Tuesday night’s debate, hosted by CNN and the Des Moines Register, is the last debate before the voting starts in Iowa, and with just six candidates making the cut, it’s the smallest face-off yet. A lot of voters, though, still haven’t decided whom they’ll vote for. So to give you a sense of how the debate changes (or doesn’t change) the race, we’ve once again partnered with Ipsos to see what Democrats are thinking. The FiveThirtyEight/Ipsos poll, conducted using Ipsos’s KnowledgePanel, is interviewing the same group of voters twice, once on either side of the debate, to capture both the “before” and “after” picture.
The before picture
Who voters are considering
Share of respondents who are considering voting for each candidate
Respondents could pick multiple candidates or ‘someone else.’
The field may be shrinking, but this hasn’t stopped voters in our poll from saying they’re considering multiple candidates, although it does seem as if voters are focusing on four candidates: Joe Biden, Bernie Sanders, Elizabeth Warren and Pete Buttigieg. About half said they were considering Biden, but that wasn’t too far off from the nearly 43 percent who named Sanders as a possibility. Thirty-seven percent said they’re considering voting for Warren, and about a quarter said they might back Buttigieg. As for the other two candidates on tonight’s stage — Amy Klobuchar and Tom Steyer — they’ve got a bit up of catching up to do, with only about 10 percent of respondents thinking about supporting them. We’ll be tracking how this list of voters’ maybes changes after the debate. Are they considering fewer candidates? More? And which candidates gained or lost the most potential supporters?
The popularity contest
Candidates’ favorable and unfavorable ratings among likely primary voters
Respondents are also being asked whether they have a favorable or unfavorable opinion of the candidates so we can track who’s well liked and who isn’t. When paired with horse-race polls, favorability ratings can help tell us which candidates have room to expand their coalition and which may already be maxed out. And as you can see, there’s still plenty of room for Klobuchar and Steyer to grow, although time may be running out for them to make a positive impression.

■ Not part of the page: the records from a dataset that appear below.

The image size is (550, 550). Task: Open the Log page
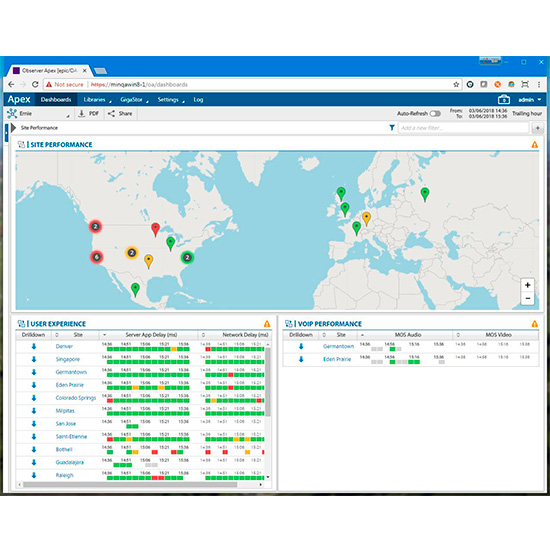(198, 100)
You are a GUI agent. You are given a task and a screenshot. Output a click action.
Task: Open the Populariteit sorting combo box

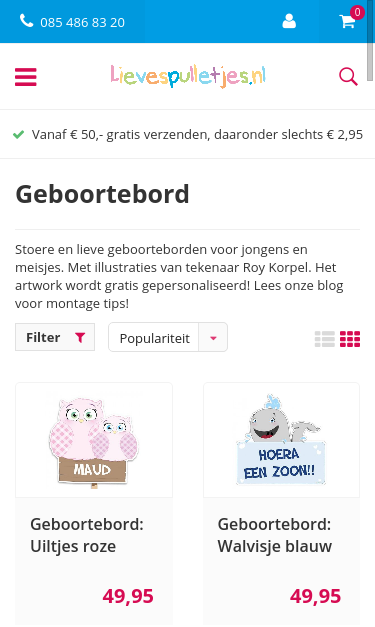(x=168, y=337)
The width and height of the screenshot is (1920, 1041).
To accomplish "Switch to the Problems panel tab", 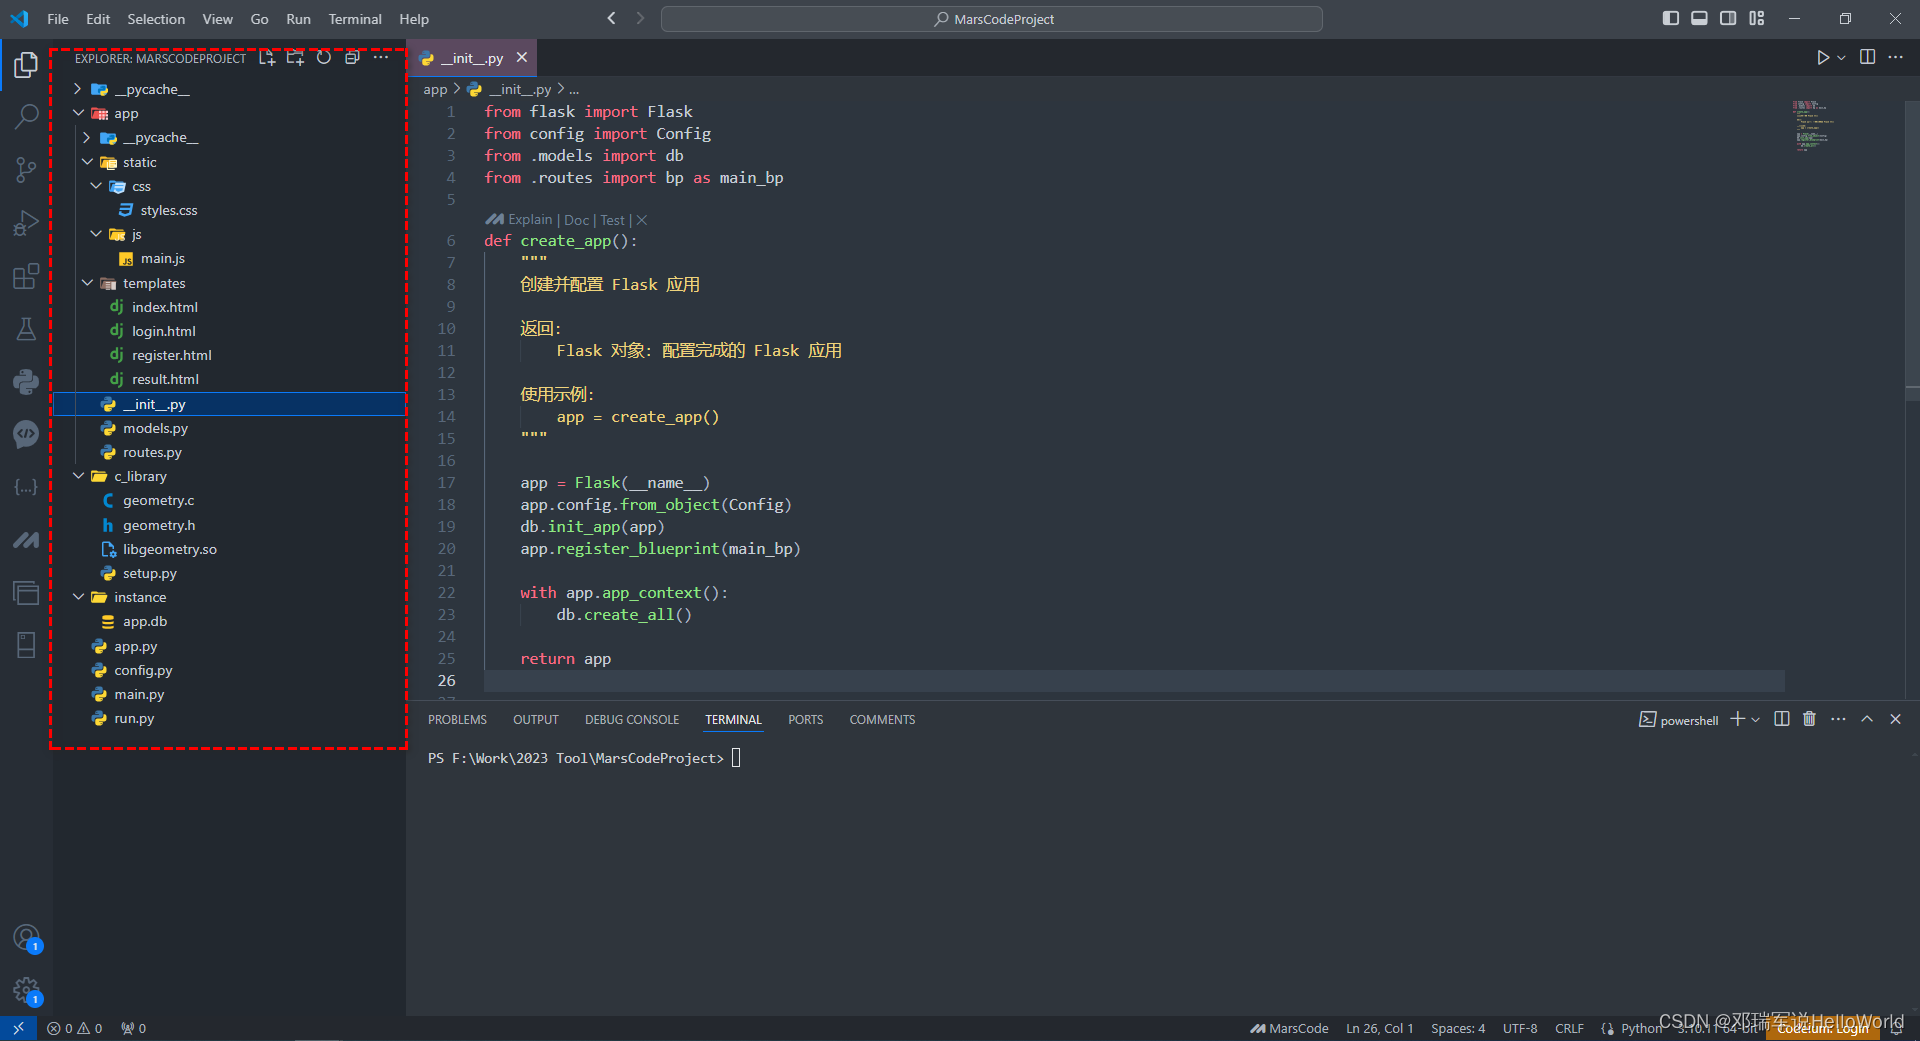I will click(x=457, y=720).
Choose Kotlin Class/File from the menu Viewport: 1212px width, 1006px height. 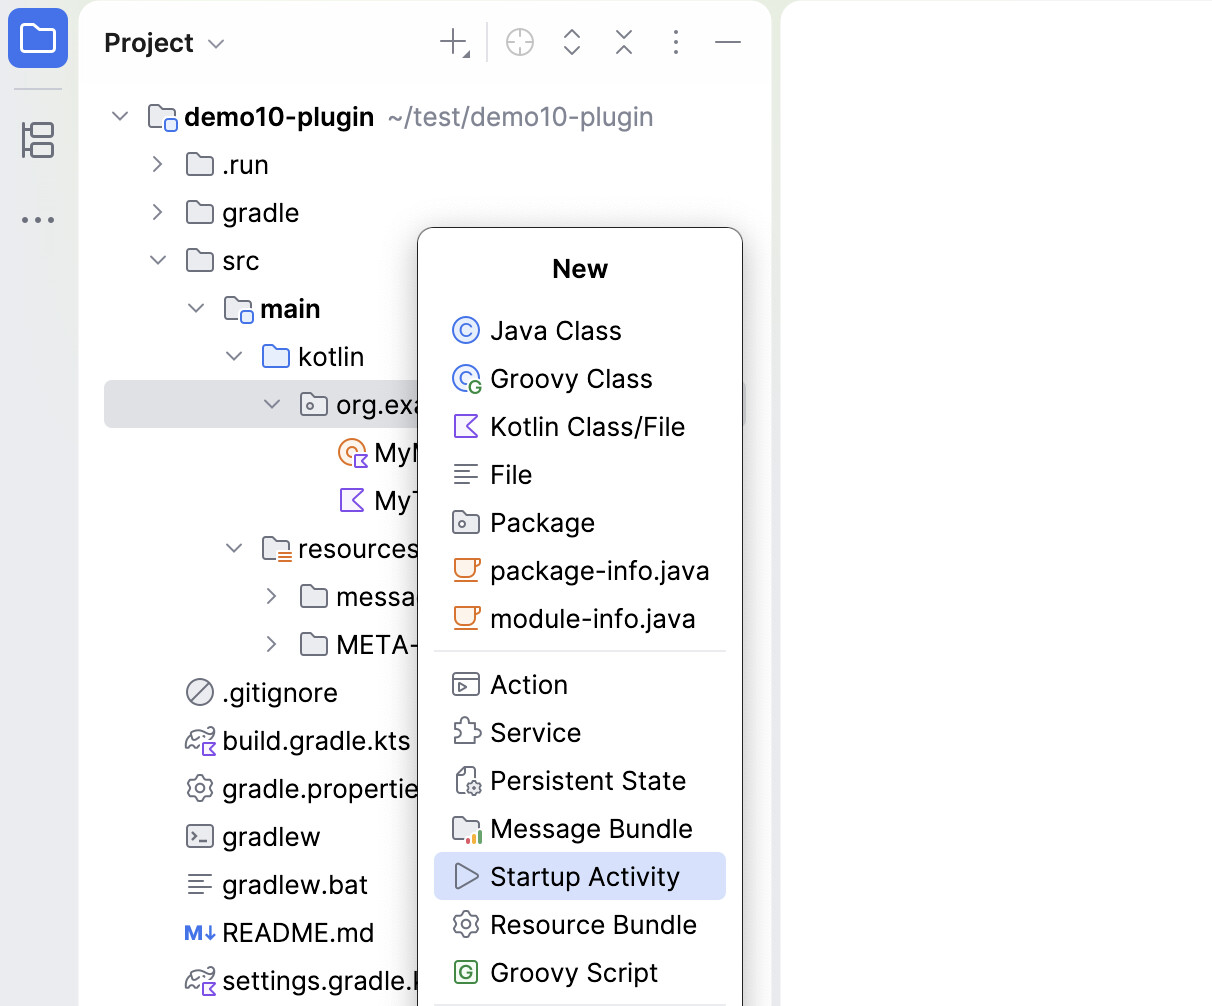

Which matters most: policy positions … or winning?
Share of likely primary voters by whether, if they had to choose, they’d prefer a candidate who has a good chance of beating Trump or a candidate who agrees with them on the issues
Excludes respondents who chose ‘I don’t know enough to say.’
We’re also asking voters what matters more to them — a candidate who agrees with them on the issues or someone who would be a strong candidate against President Trump. As you can see, nearly two-thirds of respondents prefer a candidate who can win the general election.
Who voters think can beat Trump
Respondents’ estimates of the likelihood, from 0 percent (impossible) to 100 percent (certain), that each candidate would beat Trump if they were the Democratic nominee
Finally, we’re asking respondents to estimate each Democrat’s chances of defeating Trump — from 0 percent to 100 percent. Going into the debate, as in other general-election polls, Biden is still the candidate voters think is most likely to beat Trump. On average, though Sanders isn’t too far behind.